# TASK OBJECTIVE:
The data below holds the lines to copy: everything from the line containing "Task: Click info icon next to Beta" to the line containing "Select the A- grade cell", both ends included, set down exactly.
━━━ GIVEN ENTRIES ━━━
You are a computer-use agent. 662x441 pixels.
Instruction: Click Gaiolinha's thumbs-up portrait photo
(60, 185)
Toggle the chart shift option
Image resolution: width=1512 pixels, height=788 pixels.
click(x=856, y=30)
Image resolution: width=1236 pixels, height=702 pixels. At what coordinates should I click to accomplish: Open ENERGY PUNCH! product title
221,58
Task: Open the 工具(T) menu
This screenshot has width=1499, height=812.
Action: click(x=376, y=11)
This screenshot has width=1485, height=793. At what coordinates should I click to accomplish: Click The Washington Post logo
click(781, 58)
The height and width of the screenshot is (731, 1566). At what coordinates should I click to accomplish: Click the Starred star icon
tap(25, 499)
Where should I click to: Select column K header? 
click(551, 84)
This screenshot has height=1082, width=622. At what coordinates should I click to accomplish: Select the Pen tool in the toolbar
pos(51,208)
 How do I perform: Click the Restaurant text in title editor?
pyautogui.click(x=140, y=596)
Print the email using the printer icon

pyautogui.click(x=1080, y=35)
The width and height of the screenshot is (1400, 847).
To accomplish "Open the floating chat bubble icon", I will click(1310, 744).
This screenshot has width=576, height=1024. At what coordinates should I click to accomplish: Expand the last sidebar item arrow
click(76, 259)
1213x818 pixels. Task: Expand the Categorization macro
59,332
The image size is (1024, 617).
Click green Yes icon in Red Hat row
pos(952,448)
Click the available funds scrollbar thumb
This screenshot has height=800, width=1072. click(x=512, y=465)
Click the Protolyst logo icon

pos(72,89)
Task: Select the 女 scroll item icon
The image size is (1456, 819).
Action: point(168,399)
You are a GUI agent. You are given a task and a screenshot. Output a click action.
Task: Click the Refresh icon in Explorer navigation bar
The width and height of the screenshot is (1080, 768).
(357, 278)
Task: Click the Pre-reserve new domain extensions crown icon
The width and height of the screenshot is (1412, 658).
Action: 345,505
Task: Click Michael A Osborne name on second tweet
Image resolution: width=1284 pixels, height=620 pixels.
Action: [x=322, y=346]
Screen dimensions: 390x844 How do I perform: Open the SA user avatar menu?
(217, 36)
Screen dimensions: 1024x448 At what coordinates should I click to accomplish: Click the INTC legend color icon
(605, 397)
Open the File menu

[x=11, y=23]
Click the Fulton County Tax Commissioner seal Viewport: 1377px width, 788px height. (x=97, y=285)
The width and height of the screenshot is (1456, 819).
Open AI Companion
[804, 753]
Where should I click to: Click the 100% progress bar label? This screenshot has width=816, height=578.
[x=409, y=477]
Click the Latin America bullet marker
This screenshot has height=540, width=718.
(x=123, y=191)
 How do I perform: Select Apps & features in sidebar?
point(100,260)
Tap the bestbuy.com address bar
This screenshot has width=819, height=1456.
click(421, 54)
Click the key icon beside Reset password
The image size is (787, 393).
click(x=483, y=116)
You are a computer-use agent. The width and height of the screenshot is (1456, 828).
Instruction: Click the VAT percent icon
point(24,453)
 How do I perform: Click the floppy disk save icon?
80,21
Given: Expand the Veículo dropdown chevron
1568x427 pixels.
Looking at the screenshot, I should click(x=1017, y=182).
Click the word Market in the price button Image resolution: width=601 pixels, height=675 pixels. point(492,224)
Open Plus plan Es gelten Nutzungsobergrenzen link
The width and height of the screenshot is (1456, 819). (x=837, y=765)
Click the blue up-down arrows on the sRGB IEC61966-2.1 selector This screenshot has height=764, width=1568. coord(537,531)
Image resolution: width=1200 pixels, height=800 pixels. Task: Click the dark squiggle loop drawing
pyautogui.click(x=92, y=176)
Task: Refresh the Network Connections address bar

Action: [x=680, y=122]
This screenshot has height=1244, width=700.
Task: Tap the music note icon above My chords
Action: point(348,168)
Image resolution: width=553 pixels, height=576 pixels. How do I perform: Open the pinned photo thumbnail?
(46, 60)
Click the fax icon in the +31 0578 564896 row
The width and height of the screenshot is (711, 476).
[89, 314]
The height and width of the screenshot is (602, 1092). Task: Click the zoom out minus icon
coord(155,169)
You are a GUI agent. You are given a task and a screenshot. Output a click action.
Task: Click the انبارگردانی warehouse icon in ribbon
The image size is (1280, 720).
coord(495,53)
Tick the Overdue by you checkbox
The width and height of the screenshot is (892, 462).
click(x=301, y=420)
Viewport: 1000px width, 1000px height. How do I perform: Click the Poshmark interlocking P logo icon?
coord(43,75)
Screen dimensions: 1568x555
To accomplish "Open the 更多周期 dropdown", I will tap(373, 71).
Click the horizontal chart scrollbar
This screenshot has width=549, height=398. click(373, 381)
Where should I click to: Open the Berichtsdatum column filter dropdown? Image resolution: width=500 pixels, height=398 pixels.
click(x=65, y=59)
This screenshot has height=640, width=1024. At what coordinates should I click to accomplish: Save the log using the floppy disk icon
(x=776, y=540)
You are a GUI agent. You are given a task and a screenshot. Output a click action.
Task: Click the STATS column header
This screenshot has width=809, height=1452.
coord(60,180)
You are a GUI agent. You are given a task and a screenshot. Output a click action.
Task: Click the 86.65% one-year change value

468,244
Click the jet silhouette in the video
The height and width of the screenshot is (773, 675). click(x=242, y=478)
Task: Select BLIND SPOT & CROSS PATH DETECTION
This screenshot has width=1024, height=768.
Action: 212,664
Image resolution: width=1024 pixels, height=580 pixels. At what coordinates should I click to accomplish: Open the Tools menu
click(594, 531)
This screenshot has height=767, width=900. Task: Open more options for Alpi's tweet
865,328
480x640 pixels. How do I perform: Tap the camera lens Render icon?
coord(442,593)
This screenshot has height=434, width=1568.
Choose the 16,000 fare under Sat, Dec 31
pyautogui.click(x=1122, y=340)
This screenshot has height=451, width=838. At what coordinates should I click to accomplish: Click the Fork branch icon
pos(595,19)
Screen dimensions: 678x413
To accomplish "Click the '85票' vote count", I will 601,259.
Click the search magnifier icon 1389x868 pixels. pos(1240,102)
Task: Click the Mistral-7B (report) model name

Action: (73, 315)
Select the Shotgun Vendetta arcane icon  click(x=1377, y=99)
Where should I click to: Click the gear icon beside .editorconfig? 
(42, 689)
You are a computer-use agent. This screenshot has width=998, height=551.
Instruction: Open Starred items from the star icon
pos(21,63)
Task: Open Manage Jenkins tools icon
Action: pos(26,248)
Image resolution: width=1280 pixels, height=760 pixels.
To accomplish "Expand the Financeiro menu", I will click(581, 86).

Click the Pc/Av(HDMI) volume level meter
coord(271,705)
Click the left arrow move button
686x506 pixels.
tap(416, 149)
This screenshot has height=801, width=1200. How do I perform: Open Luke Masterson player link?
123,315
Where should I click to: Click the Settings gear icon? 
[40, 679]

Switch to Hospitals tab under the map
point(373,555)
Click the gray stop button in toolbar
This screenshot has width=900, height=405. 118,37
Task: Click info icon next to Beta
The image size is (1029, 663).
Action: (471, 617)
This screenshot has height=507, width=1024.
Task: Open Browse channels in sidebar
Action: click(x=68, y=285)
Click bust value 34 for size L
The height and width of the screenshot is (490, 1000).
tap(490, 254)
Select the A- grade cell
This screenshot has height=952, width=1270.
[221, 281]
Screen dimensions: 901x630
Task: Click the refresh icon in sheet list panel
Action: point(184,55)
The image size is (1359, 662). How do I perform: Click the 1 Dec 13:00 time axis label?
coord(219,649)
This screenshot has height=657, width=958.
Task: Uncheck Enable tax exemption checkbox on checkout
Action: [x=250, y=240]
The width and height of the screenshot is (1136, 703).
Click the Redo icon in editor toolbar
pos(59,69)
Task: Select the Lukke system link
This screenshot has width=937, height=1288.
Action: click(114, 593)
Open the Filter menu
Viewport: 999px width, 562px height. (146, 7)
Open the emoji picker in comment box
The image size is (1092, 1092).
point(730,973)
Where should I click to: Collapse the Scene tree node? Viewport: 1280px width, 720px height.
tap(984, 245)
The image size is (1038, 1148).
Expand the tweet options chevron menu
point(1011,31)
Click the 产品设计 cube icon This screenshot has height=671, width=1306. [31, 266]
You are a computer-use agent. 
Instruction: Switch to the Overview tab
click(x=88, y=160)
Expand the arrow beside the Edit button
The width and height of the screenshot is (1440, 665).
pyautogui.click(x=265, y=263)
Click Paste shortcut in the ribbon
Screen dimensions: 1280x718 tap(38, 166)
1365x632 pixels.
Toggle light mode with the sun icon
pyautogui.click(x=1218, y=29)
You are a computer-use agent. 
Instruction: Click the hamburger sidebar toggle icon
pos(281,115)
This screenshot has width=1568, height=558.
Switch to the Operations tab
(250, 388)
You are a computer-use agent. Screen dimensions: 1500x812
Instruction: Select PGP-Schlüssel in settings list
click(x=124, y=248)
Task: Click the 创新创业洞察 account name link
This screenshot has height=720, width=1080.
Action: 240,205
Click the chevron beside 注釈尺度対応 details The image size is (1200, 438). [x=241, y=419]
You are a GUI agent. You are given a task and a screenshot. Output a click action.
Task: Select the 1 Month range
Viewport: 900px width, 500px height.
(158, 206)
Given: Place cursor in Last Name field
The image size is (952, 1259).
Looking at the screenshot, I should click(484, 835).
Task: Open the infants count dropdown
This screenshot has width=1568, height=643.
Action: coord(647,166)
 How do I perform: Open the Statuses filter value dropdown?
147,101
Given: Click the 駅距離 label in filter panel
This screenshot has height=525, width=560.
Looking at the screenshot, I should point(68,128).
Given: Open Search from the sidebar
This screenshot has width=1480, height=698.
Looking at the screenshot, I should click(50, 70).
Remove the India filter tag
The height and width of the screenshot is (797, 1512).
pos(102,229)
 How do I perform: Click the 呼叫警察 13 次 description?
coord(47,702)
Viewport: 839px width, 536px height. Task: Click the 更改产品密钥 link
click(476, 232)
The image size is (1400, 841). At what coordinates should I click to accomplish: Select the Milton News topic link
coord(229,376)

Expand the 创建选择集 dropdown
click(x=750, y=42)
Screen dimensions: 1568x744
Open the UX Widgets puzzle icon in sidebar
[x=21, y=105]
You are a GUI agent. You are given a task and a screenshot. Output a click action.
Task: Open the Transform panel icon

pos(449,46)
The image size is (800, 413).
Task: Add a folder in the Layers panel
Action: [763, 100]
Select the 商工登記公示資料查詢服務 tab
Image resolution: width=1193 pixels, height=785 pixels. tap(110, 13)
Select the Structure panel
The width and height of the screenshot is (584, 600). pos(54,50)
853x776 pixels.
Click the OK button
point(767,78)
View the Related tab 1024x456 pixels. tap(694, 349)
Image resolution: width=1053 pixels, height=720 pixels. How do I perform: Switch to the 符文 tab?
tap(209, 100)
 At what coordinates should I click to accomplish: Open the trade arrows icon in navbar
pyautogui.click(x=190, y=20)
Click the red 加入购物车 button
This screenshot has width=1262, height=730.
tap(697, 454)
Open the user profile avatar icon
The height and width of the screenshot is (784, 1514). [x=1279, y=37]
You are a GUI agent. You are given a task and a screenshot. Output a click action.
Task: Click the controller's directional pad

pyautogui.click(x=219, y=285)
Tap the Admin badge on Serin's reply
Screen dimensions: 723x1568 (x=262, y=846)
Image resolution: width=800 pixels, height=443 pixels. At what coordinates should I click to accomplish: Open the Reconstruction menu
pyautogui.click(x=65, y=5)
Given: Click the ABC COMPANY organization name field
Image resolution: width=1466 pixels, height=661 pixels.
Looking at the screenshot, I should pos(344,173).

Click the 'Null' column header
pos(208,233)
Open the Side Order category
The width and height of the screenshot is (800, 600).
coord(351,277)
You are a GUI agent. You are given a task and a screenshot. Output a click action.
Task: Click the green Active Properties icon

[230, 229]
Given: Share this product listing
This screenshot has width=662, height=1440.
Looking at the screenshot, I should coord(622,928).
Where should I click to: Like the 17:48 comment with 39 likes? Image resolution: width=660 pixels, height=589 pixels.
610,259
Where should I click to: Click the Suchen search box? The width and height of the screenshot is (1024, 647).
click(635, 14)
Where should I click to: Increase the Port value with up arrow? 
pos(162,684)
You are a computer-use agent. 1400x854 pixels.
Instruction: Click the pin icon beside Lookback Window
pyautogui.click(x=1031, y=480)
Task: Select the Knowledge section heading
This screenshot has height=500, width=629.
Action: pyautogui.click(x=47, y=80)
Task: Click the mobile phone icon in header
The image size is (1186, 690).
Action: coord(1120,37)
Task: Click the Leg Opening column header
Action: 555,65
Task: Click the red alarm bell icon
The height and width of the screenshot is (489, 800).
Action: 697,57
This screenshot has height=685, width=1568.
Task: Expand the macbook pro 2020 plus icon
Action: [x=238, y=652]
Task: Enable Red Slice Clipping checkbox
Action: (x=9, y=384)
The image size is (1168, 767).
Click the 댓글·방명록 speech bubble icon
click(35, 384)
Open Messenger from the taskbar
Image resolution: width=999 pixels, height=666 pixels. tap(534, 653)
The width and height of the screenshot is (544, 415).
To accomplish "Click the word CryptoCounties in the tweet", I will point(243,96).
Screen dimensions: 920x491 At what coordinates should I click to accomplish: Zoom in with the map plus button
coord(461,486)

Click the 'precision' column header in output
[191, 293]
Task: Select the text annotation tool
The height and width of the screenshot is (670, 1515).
━━━
# EXERCISE OUTPUT:
Task: Click info icon next to Beta
The image size is (1029, 663).
Action: (471, 617)
This screenshot has height=507, width=1024.
Task: Open Browse channels in sidebar
Action: click(x=68, y=285)
Click bust value 34 for size L
The height and width of the screenshot is (490, 1000).
tap(490, 254)
Select the A- grade cell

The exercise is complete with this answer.